Bernard and I set out to try a real mountain on our own for the first time.
We packed all the gear for all the possible routes. We brought perhaps too much cheese. And we gave ourselves 3 days to do it all in. We were open to what the mountains would teach us.
Neither of us are very good at the whole “alpine start” thing, so we left Victoria around 10:00am. With a grocery shop stop along the way, we didn’t get on the trail until 3:00pm.
This meant we were really hustling to try to get past the steep, exposed parts of the approach before it got dark. This was good for me, as I can be a real slow poke on the uphill. (I like BREAKS, okay? I am enjoying the scenery!)
I was so thankful we had run into folks at Crag X who had tried Elkhorn the week before. They told us there was no water at the first camp on the ridge. We ended up stocking up at the river, as we knew we did not want to play the “where’s the water?” game in the dark.
We did end up finding water on day 2 at the second camp, but it was a definitely a sad, little tarn on its last legs. Just a few minutes past the second camp, there was a much bigger tarn! And that was about it for water on the ridge in late August.
As we approached the start of the climb … I don’t know how many hours of hiking later … we saw the summit block. It was totally covered in clouds. Very spooky. Very intimidating.
As we were getting ready and trying to psych ourselves up, our friend & dear climbing buddy Dave just popped over the hill! He was with his other friend Dave. If we had all planned to meet here, we would not have timed it so well. We decided to start off together on the Northwest Ridge.
After the scramble and the short layback crack, it was decision time. We could go up the exposed, steep snow. Or what Roxy described to me as the “magic’ ledge. Magic because it does not look like it will go — but it goes. When you give rock climbers the option between two very exposed routes, we just are just going to pull out the trad gear and hop on the rock. So off we four went.
It was easy going after that, up to the summit. And then we rappelled down the West Gullies. That route looked absolutely horrible with no snow in it. Just looking at a rock seemed to send it careening down the gully.
We said good-bye to the Daves, as they had to make it all the way back to their car. We plodded along back to our tent. And then home the next day.

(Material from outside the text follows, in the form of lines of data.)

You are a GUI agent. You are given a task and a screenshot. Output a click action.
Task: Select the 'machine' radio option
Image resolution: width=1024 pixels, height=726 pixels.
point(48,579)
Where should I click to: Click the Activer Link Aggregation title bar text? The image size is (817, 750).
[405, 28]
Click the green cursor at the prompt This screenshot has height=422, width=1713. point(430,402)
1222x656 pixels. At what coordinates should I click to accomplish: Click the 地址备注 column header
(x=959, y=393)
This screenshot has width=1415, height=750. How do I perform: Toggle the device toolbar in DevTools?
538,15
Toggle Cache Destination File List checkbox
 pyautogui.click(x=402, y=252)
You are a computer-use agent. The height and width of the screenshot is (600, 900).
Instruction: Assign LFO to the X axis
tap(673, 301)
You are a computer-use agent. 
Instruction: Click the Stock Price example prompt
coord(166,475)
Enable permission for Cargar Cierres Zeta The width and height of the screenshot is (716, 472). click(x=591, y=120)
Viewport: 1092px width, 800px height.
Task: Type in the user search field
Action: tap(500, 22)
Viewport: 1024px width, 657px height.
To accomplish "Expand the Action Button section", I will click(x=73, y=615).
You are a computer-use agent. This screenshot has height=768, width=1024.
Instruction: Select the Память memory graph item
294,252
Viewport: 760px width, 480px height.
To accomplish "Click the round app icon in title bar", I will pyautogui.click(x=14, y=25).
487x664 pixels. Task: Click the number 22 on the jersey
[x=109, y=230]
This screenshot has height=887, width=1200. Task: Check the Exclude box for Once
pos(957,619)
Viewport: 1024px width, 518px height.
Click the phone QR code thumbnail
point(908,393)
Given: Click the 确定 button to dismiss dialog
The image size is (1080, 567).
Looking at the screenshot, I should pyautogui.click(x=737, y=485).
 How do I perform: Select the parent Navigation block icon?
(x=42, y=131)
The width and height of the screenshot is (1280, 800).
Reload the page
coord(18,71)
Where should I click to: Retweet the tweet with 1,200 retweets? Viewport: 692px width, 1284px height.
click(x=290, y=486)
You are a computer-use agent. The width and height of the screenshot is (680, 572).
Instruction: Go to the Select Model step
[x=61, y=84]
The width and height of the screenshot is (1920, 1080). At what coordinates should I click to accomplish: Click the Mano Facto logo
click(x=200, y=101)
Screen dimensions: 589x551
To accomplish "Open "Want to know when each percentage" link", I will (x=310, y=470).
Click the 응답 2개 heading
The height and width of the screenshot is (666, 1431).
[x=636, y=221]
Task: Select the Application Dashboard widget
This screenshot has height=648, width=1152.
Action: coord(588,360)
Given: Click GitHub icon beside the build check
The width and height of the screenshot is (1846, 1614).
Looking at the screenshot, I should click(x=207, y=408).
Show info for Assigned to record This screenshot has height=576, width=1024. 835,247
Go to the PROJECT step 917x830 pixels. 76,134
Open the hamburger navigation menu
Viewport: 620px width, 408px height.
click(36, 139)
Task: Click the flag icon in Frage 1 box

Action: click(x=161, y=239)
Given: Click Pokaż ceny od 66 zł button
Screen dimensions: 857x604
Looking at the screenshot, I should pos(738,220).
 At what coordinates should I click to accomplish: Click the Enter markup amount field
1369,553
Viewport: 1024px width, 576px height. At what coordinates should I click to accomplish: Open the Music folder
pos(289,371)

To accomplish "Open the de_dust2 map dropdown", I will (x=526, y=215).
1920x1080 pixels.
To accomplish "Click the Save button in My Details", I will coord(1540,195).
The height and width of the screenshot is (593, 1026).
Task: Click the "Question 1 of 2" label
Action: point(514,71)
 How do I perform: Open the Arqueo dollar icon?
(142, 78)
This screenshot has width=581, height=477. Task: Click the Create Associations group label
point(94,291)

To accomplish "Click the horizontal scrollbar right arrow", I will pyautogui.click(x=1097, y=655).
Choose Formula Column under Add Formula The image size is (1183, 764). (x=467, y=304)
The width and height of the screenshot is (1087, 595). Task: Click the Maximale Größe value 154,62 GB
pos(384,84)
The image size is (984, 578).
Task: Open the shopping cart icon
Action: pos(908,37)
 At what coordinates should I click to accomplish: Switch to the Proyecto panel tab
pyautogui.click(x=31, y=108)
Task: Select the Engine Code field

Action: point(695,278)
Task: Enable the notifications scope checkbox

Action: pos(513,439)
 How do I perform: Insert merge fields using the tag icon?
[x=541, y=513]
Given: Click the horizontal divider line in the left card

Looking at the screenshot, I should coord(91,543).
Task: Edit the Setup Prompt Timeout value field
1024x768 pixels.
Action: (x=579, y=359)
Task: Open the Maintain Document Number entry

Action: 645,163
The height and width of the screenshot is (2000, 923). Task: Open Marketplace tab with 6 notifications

What a great trip! I’ve now checked off the third and fourth hardest IQs this summer. Finishing them all seems like a really possibility … just how many years will it take I wonder? If I continue to get one or two a year, I’ll finish before I’m 40. There’s a scary sentence. Good thing mountaineering is the one sport where you keep getting better with age.
Things we learned
- Get up earlier.
- Cheese is heavy.
- Buy a half-rope.
- Buy some mountaineering boots. (Yes, I’ve been climbing in hiking boots…)
- Make one plan and stick with it. No more carrying an ice axe and crampons and a rope and trad gear…
- Building your community is an important mountaineering skill.